Зазимок — страница 26 из 56

– Нет, – говорит он, – сыт под завязку, – и вышел. И из сеней на крыльцо – вынесло, как лодку на перекате. И стал там, захлебнулся воздухом. И ноги не идут, словно стиснуло их со всех сторон чем-то, льдом ли сковало.
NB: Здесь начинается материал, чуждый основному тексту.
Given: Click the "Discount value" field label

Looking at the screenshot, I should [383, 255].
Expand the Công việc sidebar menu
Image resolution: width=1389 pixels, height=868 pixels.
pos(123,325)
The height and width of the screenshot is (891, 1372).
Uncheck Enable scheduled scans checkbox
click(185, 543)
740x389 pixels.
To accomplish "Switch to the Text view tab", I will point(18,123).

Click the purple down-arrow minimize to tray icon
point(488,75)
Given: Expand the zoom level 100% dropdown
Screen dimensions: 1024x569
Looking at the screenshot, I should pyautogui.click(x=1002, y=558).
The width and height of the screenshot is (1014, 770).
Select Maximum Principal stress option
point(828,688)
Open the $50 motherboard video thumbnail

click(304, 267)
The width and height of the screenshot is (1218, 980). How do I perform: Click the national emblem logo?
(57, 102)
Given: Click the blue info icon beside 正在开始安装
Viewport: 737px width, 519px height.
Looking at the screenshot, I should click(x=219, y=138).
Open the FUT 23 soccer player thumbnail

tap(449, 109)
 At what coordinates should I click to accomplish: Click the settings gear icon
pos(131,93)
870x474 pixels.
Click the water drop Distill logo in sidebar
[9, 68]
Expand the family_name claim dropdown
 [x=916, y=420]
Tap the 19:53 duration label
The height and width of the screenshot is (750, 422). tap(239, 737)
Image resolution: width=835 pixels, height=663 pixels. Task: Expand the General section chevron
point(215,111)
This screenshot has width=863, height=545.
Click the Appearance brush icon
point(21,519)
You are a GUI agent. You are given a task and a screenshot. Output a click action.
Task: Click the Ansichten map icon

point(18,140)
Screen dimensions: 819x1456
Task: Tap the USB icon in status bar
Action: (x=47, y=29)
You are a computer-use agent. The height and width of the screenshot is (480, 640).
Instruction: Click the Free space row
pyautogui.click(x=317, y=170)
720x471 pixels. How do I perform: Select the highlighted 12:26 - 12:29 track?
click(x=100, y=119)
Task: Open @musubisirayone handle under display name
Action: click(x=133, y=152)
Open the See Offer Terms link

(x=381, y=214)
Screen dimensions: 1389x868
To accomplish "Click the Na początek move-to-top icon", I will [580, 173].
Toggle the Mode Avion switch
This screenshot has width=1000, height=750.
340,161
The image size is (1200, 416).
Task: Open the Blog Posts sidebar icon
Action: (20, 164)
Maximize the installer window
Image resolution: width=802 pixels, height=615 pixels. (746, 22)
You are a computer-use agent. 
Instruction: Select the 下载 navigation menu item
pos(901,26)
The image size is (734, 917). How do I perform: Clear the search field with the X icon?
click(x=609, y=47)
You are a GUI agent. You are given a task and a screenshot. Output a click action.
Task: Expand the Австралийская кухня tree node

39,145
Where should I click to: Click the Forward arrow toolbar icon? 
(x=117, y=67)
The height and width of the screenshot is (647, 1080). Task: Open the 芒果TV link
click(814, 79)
– И почему же так-то… – шепчет он. – И почему же так-то… – говорит он громче. – И почему же так-то… – цедит он сквозь зубы. – И почему же… – и выронил всё из рук, и в дом опрометью. А там, у порога – она, Надя. Привлёк к себе, прижал, целует: солёные глаза, солёные губы и волосы тёплые. – Надя, Надя. Наденька. – А у неё, у Нади, слов нет, сил нет, ноги не держат Наденьку. Поднял её, усадил на кровать, и сам – коленями на пол рядом. И лицом – в живот к ней. И не дышит – глотает воздух. И говорит: – Поздно уже? – и чувствует: головой она мотает. – Поздно уже, – говорит он, – да?.. А за деньги? Панночка делает, – и чувствует: головой она мотает. – А?

– Нет, нет, – плачет она.

– Тогда назови его Павлом, – говорит он. – Павлом или Иваном, так назови, – говорит он. А она плачет и головой кивает, и подбородок её горячий на шее у него, и слёзы её у него по горлу, по ключицам, по сердцу – как ножичком. – А девочка если, – говорит он, – пусть будет как мама, Таисьей – пусть будет так… так назови её.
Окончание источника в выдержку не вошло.